Trois jours après l’enterrement de son frère, Dominique agit comme témoin une nouvelle fois lors d’un mariage.  Sa nièce, Madeleine Archange Savard, la fille de Jean Baptiste Savard son voisin et beau-frère en première noce épouse un gars de la baie Saint-Paul[6].  Quatre ans auparavant, c’est cette nièce qui avait été la marraine d’Élisée, l’avant-dernier enfant de Dominique et Marie Magdeleine

Le curé qui dirige la paroisse depuis 1793, Louis Antoine Langlois est d’un naturel sévère.  Il avait une haine des âmes hypocrites et impénitentes selon ses propres confrères.  Sa sévérité était telle que ses paroissiens quand ils le pouvaient allaient chercher leurs sacrements dans une autre paroisse sur la côte[7].  Comme il voyait le mal partout, il ne pouvait se résoudre à baptiser un enfant né de l’amour non consacré par l’église ou à tout le moins de nommé cette enfant.  C’est ainsi qu’en juillet 1800 encore une fois, comme en 1796 il baptise une « Marie Victoire née de parents inconnu ».  Cette fois-ci, c’est le meunier Pierre Boudreau et sa sœur Marie qui sont nommés comme parrain et marraine[8].

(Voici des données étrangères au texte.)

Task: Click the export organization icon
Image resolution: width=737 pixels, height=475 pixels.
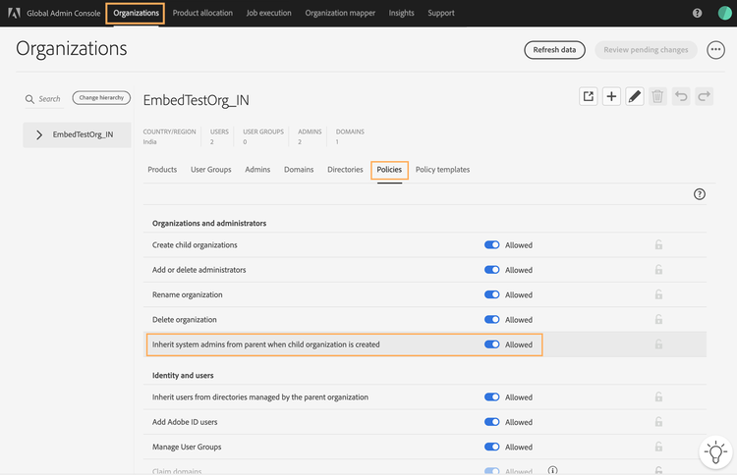Action: (589, 96)
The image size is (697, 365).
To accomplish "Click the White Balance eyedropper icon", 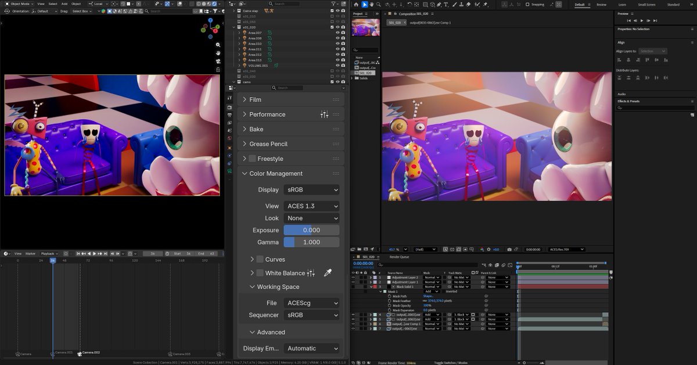I will [328, 272].
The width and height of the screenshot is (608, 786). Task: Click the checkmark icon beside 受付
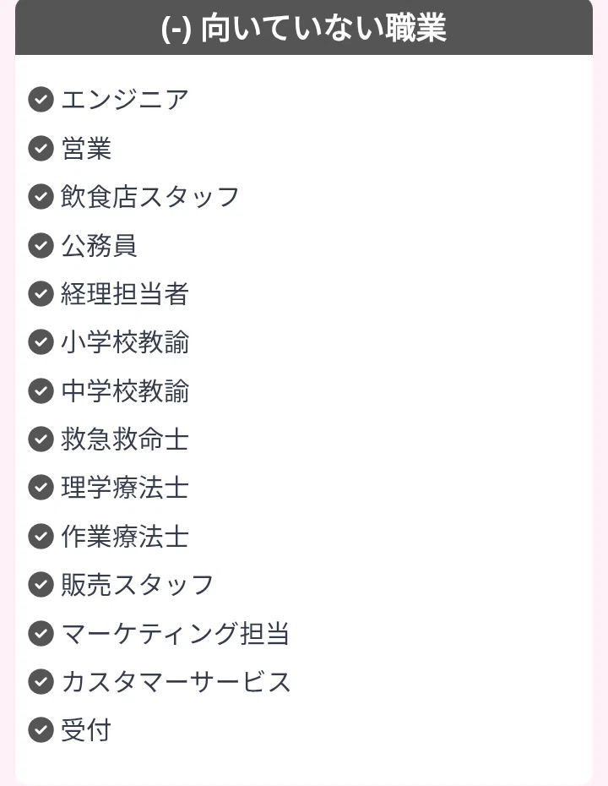click(41, 730)
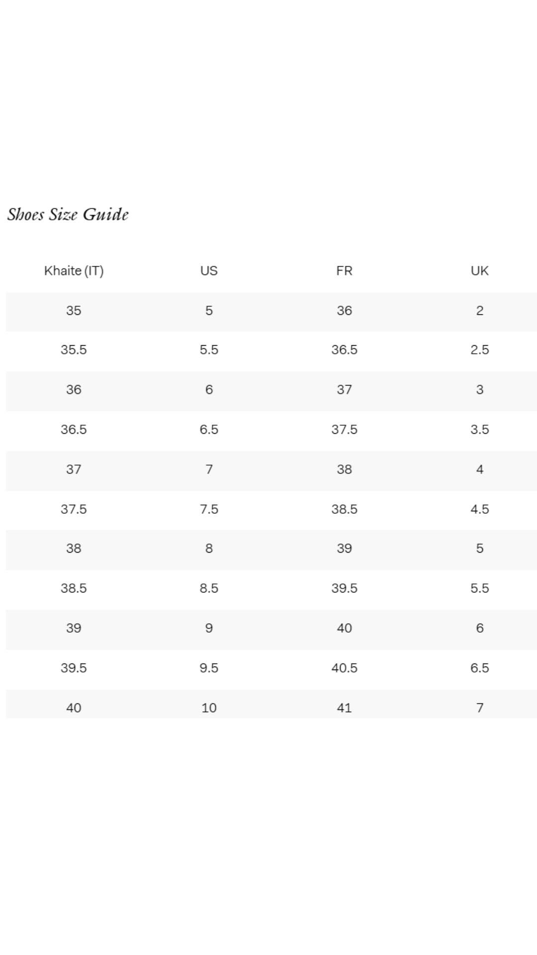Select the UK column header

479,271
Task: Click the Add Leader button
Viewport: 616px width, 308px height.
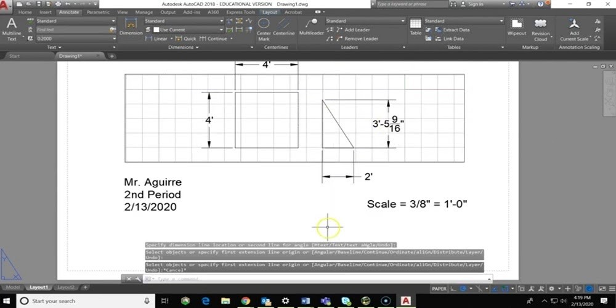Action: (x=357, y=30)
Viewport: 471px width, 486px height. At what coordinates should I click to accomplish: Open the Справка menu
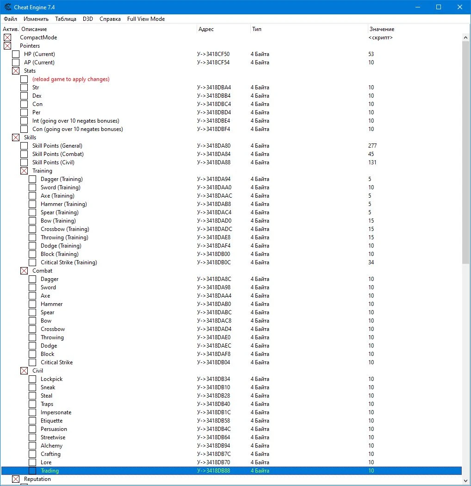point(110,19)
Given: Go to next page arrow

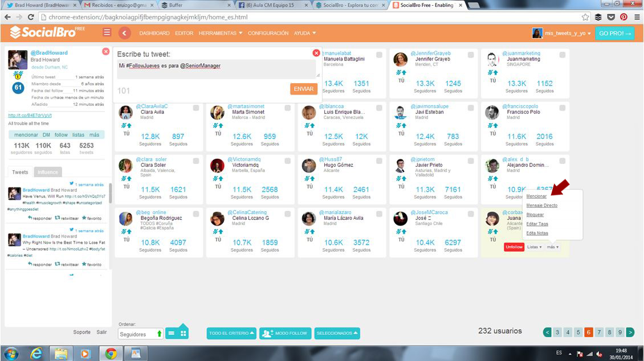Looking at the screenshot, I should pos(630,332).
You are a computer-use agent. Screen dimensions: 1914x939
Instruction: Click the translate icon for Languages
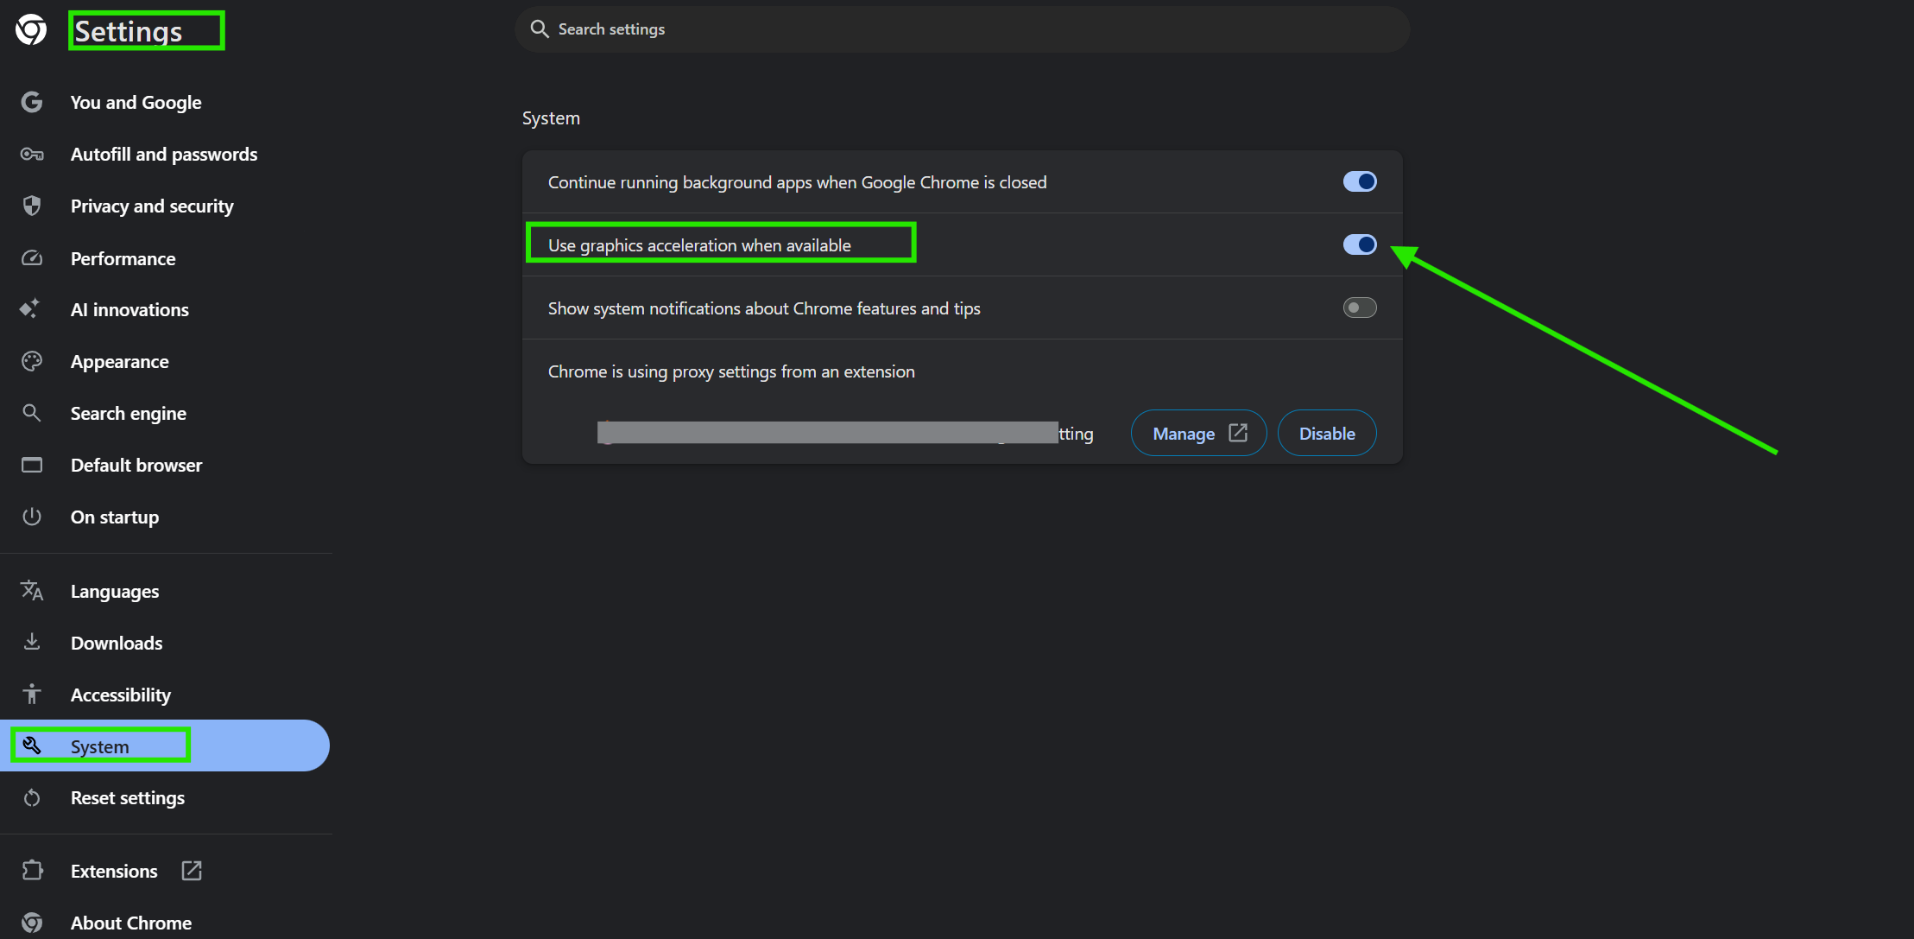pyautogui.click(x=32, y=591)
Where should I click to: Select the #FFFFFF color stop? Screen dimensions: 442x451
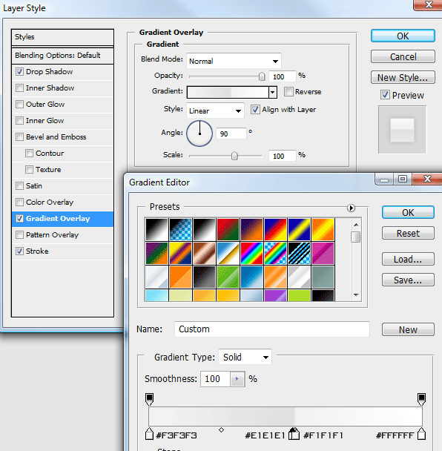(x=421, y=434)
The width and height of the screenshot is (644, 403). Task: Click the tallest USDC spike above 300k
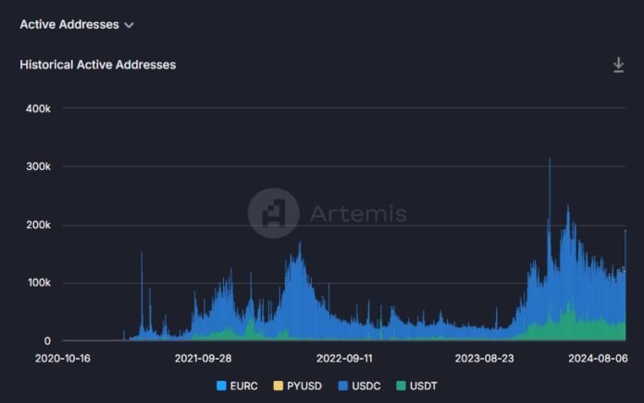coord(550,172)
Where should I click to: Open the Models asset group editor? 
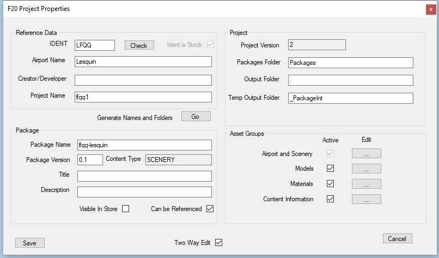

Dominique a grandi avec Pierre Savard (1737-1809), il l’a côtoyé tout au long de sa vie; du même âge, il semble, de par les registres et les histoires nous étant parvenus à ce jour, avoir fait les cent coups ensemble.  Pierre est le fils du frère aîné de feu Geneviève, lui aussi prénommé Pierre (1712-1780).  À l’automne, Dominique agit comme témoin lors de la sépulture de Pierre Savard, le troisième (1762-1800), le fils de son ami d’enfance dont l’épouse est enceinte de sept mois[9].    

La petite île de l’ancêtre Sébastien a bien changé depuis le jour de son arrivée vers 1722.  Certains commerçants s’y sont installés pour le compte de ces messieurs du Séminaire, les premiers emplacitaires sont arrivés depuis maintenant une quarantaine d’années et l’ouverture du poste de pilotage officielle à amener son lot de passants de toutes sortes.  L’Isle à tellement changé qu’à la vieille de Noël, le curé « a inhumé dans le cimetière de cette paroisse le corps de Pierre Laventure pauvre mendiant résidant dans cette paroisse depuis deux ou trois ans… âgé d’environ vingt-trois ans »[10].  Ce Laventure devait être un enfant de l’un des nombreux fils de François Laventure dit Madran (c.1711-1769) d’origine inconnue qui vécut avec ses fils dans la région de Berthier-en-Haut[11].  Dominique avait bien vu ce genre de misère lors de ses passages comme pilote à Québec, mais aujourd’hui cette misère, toute urbaine qu’elle soit, est rendue à l’Isle. 

« La  grande Madeleine » est en demande en 1801.  Elle est marraine de nouveau-nés à deux reprises.  Tout d’abord en mars, la « femme de Dominique Hervé » agit à ce titre pour l’enfant de Pierre (1769-1806), le plus jeune de ses frères et « de Marie Josephe Audet dite Lapointe son épouse »[12].   Puis, comme de coutume une jeune mère, Geneviève Gontier (1774-post.1806)[13], vient passer sa grossesse chez ses parents à l’Isle, Louis Gontier et Geneviève Bouchard que nous avons connus au chapitre précédent, pendant que son mari, Joseph Marie Jean (1772-post.1806), trime sur leur terre aux Éboulements.  En août, Geneviève donne naissance à des jumeaux.   Marie Magdeleine est marraine de l’enfant mâle Étienne Gaspard.  L’accouchement fut difficile et la mère passera l’hiver chez ses parents.  Le petit Étienne Gaspard ne survivra que deux mois[14].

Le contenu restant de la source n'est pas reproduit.